Michel Vergé-Fransceschi, La Corse, une autonomie en question, Passés / Composés. PUF, 2024
A intervalles réguliers, la Corse qui mérite bien son nom d’île de beauté, se rappelle à notre bon souvenir. Je me souviens de l’époque de la ministre Alice Saunié-Séité où Valéry Giscard d’Estaing parlait de l’âme corse qu’il convenait de ménager dans ses relations avec le continent. Depuis, on a beaucoup progressé, mais cela reste insuffisant. Que faire ?
Dans ce livret, l’auteur, juriste corse connu et très respecté, donne une réponse au discours du président de la République, qui ne manque pas d’originalité : la Corse est une île métropolitaine et non pas un territoire de l’outre-Mer. L’auteur a beau jeu de noter que Nouméa est à presque 24 heures d’avion de la métropole alors que la Corse est à 40 minutes de Marseille… Ce n’est pas du tout le même statut. Et pourtant,, de plus en plus de voix s’élèvent pour réclamer plus d’autonomie, voire une indépendance pure et simple.
Il est incontestable qu’il y a dans cette île, si belle et si attachante, une atmosphère différente de tous les autres départements ou régions de France. Mais est-ce suffisant pour réclamer une rupture des liens qui remontent à plus de deux siècles d’histoire… Certes, on n’en est plus aux attentats contre les forces de l’ordre, aux plastiquages de casernes de la gendarmerie ou de villas construites sur le littoral, au mépris des lois en vigueur, le plus souvent. Mais il n’en demeure pas moins interdit de se substituer à l’État et à se faire justice soi-même. Toutefois, ; en règle générale, l’ introduction à ce livre est trop longue trop familiale, tout en demeurant intéressante.. Que l’auteur ne s’en formalise pas, mais une entrée en matière doit être nécessairement brève, voire censive.

## TRAVAIL À FAIRE
1. D'après l'extrait, à quelle durée de Marseille se trouve la Corse ?
2. Extrais chaque ligne des entrées qui contient la chaîne "author", en tenant compte de la casse.

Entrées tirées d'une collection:
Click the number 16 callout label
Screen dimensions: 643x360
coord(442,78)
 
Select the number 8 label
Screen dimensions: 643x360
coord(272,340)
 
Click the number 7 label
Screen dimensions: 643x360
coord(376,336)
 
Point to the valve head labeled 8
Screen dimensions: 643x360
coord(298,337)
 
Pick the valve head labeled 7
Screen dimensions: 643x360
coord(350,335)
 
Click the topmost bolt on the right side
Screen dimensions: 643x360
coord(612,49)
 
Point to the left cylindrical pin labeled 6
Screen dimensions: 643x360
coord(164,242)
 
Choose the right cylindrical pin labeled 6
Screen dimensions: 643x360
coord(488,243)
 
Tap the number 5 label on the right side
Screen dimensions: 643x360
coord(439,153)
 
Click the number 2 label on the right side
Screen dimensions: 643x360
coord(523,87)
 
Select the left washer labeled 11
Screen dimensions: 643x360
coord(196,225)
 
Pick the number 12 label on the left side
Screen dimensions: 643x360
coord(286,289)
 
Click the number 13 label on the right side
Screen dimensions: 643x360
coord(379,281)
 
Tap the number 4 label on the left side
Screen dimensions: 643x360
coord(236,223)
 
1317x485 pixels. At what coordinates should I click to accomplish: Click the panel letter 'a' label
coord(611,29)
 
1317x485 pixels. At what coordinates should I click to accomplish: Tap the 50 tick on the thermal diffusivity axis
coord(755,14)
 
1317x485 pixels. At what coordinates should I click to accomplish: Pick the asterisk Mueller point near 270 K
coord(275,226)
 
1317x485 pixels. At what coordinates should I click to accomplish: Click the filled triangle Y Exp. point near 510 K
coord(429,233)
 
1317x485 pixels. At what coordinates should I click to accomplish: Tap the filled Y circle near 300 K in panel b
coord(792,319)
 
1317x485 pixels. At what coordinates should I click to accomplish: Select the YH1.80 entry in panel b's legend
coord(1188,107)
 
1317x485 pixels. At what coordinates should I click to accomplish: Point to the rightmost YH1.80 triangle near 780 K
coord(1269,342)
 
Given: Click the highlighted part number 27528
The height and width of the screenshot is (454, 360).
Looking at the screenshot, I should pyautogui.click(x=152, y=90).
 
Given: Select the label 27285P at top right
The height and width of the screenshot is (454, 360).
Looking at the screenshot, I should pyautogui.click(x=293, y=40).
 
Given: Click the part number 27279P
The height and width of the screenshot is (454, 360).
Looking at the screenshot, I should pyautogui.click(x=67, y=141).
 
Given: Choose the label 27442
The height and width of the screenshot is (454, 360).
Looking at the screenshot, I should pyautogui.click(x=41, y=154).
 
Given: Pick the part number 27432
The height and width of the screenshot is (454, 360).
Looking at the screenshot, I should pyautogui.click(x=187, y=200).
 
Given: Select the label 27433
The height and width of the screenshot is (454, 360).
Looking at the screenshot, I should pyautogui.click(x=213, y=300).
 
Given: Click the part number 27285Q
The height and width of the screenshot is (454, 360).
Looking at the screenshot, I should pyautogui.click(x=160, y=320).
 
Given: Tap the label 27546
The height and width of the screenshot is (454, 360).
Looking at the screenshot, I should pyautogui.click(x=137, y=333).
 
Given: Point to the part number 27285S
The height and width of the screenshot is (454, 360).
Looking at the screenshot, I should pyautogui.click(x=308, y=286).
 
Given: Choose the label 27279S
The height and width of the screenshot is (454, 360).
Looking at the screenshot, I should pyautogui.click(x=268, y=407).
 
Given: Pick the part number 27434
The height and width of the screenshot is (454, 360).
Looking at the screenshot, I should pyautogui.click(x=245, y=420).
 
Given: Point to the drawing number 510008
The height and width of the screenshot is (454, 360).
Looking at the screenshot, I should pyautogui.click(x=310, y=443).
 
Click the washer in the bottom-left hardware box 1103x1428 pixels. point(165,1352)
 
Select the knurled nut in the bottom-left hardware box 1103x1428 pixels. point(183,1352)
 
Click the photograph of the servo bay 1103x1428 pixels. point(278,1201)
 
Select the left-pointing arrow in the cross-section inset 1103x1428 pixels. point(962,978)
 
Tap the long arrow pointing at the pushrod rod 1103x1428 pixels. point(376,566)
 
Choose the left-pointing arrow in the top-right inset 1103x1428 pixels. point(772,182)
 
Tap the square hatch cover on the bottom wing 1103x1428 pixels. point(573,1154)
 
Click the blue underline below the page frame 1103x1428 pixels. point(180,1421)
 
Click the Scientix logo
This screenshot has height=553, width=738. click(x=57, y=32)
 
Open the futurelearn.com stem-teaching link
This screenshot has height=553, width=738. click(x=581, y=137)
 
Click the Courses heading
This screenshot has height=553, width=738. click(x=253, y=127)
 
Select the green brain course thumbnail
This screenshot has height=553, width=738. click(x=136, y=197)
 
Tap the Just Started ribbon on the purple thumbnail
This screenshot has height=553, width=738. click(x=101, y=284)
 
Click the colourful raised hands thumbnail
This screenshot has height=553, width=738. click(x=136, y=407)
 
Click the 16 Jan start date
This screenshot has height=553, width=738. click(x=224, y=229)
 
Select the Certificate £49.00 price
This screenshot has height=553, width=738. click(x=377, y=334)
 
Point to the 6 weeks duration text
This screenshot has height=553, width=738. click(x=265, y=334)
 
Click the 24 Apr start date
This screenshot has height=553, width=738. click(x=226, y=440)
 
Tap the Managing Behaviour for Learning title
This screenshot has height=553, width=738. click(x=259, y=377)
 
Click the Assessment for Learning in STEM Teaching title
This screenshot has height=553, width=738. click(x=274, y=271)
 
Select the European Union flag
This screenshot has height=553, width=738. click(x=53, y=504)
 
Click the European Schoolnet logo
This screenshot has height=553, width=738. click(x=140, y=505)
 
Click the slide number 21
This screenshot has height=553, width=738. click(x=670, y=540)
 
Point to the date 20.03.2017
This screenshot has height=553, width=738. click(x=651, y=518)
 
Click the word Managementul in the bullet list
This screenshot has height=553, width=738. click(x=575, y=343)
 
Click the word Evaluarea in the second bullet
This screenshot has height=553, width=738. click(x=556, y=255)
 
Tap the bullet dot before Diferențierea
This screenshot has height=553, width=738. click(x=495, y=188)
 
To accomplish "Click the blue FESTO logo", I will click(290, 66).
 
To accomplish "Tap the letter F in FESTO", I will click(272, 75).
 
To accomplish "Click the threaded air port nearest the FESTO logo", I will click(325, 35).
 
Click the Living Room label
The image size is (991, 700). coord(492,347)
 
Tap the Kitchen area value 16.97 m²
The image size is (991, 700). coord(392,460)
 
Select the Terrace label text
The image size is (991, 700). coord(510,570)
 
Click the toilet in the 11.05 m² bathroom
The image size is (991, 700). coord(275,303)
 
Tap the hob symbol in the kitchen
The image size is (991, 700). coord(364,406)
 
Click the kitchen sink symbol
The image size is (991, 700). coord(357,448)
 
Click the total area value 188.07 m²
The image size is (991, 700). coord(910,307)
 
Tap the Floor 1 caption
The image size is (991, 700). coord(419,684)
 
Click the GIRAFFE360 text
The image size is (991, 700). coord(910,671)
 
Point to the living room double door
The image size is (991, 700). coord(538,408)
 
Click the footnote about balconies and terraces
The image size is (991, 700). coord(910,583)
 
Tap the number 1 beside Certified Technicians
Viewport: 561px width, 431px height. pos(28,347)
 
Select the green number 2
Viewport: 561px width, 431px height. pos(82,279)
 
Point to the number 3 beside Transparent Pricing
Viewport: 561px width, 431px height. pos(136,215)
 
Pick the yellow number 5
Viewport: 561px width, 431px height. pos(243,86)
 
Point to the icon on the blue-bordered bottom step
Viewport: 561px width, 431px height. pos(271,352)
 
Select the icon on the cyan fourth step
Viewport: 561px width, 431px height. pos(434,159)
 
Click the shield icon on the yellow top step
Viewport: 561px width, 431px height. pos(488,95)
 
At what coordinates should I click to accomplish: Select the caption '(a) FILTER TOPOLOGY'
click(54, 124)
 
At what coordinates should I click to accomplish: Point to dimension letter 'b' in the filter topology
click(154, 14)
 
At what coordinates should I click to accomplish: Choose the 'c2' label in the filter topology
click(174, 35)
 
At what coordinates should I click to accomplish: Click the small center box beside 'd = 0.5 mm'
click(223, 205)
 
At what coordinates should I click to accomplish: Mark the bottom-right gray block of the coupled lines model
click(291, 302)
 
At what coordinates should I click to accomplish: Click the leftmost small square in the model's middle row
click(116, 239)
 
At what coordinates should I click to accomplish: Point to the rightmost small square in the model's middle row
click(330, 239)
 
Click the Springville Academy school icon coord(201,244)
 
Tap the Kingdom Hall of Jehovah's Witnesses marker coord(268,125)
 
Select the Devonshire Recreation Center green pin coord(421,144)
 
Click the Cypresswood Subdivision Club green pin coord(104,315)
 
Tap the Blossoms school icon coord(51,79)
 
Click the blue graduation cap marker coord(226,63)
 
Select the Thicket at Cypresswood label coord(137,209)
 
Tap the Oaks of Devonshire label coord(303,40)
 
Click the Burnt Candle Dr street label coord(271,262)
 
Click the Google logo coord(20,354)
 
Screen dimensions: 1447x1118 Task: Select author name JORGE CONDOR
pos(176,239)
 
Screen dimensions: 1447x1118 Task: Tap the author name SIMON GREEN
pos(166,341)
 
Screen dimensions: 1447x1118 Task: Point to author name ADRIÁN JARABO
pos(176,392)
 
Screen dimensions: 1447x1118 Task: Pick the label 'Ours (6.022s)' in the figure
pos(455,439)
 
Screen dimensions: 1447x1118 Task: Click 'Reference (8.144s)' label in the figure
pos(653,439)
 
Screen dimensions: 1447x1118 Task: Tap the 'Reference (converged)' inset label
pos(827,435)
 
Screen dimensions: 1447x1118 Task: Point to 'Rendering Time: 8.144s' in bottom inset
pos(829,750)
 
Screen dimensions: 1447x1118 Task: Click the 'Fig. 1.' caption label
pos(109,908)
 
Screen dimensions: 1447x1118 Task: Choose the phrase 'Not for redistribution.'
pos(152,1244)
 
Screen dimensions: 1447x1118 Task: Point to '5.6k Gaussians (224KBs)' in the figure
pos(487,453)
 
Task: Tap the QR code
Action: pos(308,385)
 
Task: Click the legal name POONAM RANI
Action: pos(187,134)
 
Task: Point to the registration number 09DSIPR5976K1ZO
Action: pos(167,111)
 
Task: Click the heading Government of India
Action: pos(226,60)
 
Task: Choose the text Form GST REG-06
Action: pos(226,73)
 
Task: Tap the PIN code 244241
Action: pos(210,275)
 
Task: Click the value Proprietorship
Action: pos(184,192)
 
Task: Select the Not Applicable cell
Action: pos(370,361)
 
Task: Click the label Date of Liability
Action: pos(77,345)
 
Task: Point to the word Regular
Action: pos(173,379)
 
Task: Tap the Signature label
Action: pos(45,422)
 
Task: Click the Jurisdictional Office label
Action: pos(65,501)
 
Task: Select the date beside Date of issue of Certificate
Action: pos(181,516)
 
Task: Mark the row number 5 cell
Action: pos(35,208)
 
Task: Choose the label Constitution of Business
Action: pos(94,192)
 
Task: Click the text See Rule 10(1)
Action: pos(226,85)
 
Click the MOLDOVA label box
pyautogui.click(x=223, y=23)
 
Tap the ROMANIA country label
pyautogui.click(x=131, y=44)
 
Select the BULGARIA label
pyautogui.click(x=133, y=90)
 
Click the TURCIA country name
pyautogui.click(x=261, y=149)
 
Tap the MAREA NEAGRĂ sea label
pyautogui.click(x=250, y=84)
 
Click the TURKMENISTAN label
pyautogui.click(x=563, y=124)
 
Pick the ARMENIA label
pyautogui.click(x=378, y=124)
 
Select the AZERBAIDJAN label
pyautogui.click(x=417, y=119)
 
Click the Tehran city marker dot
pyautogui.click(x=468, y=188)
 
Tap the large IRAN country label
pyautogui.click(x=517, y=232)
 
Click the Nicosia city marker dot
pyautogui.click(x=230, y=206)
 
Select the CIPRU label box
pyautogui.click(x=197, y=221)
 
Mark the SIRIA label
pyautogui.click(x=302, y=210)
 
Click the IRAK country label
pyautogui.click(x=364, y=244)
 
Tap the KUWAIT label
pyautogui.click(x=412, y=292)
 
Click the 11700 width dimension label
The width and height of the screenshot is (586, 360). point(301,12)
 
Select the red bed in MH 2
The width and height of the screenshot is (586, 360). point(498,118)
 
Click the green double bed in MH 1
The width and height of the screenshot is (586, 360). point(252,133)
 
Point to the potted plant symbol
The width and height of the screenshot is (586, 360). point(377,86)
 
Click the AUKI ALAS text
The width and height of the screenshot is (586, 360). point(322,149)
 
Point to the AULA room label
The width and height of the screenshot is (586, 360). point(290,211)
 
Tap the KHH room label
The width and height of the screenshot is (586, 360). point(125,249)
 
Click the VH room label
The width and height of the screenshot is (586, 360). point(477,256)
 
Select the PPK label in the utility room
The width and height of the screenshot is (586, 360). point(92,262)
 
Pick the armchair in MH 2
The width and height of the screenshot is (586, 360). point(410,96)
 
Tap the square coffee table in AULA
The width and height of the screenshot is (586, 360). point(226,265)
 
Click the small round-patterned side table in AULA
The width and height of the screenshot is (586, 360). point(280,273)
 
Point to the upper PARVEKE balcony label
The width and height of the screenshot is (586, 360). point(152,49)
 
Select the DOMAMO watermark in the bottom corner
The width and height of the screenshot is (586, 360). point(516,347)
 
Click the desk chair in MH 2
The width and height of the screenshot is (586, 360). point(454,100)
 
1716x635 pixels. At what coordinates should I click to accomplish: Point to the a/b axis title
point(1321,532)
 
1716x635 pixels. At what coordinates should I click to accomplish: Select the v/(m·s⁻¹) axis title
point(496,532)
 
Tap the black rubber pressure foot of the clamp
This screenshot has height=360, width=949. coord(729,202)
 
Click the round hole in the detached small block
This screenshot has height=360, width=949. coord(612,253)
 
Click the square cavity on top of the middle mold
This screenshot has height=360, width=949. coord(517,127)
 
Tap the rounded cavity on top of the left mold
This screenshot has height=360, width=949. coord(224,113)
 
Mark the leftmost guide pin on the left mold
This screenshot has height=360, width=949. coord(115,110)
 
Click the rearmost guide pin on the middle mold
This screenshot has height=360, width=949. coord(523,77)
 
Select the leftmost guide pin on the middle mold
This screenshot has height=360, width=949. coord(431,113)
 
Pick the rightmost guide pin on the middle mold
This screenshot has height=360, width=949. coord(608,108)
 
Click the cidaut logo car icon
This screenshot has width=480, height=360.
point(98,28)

## RÉPONSES PAR TÂCHE
1. À 40 minutes.

2.
Screen dimensions: 1447x1118 Task: Select author name JORGE CONDOR
Screen dimensions: 1447x1118 Task: Tap the author name SIMON GREEN
Screen dimensions: 1447x1118 Task: Point to author name ADRIÁN JARABO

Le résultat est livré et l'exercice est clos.